DOCUMENT SECTION
* * * * * * *

Manuel
Manuel

Reputation: 11469

Is there a SAX way to loop through OpenXML rows?

I'm parsing a large file using the SAX approach offered on: Parsing and Reading Large Excel Files with the Open XML SDK

This is my modified version (only getting the row number for simplicity)

using (SpreadsheetDocument myDoc = SpreadsheetDocument.Open("BigFile.xlsx", true))
{
    WorkbookPart workbookPart = myDoc.WorkbookPart;
    WorksheetPart worksheetPart = workbookPart.WorksheetParts.First();

    OpenXmlReader reader = OpenXmlReader.Create(worksheetPart);
    String rowNum;
    while (reader.Read())
    {
        if (reader.ElementType == typeof(Row))
        {
            if (reader.HasAttributes)
                rowNum = reader.Attributes.First(a => a.LocalName == "r").Value
        }
    }
}

The problem is that this loops through every item/cell/column/whatnot and only acts when the element type is Row.

Is there a SAX way to loop only through the rows and not every item in the worksheet?

Thanks,

Upvotes: 3

Views: 6714

Answers (1)

Manuel
Manuel

Reputation: 11469

The key is to use the Skip() and ReadNextSibling() methods of the reader...

* * * * * * *

AVAILABLE DATA

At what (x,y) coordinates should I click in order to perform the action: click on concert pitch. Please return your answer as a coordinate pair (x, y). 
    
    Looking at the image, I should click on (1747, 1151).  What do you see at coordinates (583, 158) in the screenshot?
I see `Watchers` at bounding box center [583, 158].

* * * * * * *

SET OF TASKS
1. Transcribe the part of the OpenXML rows thread starting at "I'm parsing a" and ending at "while (reader.Read())".
2. In the thread about looping through OpenXML rows, which two reader methods does the answer call the key?
3. Write the next part of the thread about looping through OpenXML rows, picking up after its final sentence.

THE ANSWERS
1.
I'm parsing a large file using the SAX approach offered on: Parsing and Reading Large Excel Files with the Open XML SDK

This is my modified version (only getting the row number for simplicity)

using (SpreadsheetDocument myDoc = SpreadsheetDocument.Open("BigFile.xlsx", true))
{
    WorkbookPart workbookPart = myDoc.WorkbookPart;
    WorksheetPart worksheetPart = workbookPart.WorksheetParts.First();

    OpenXmlReader reader = OpenXmlReader.Create(worksheetPart);
    String rowNum;
    while (reader.Read())

2. Skip() and ReadNextSibling()

3.
 using (SpreadsheetDocument myDoc = SpreadsheetDocument.Open("BigFile.xlsx", true))
 {
     WorkbookPart workbookPart = myDoc.WorkbookPart;
     WorksheetPart worksheetPart = workbookPart.WorksheetParts.First();
     OpenXmlReader reader = OpenXmlReader.Create(worksheetPart);
     String rowNum;
     while (reader.Read())
     {
         if (reader.ElementType == typeof(Row))
         {
             do
             {
                 if (reader.HasAttributes)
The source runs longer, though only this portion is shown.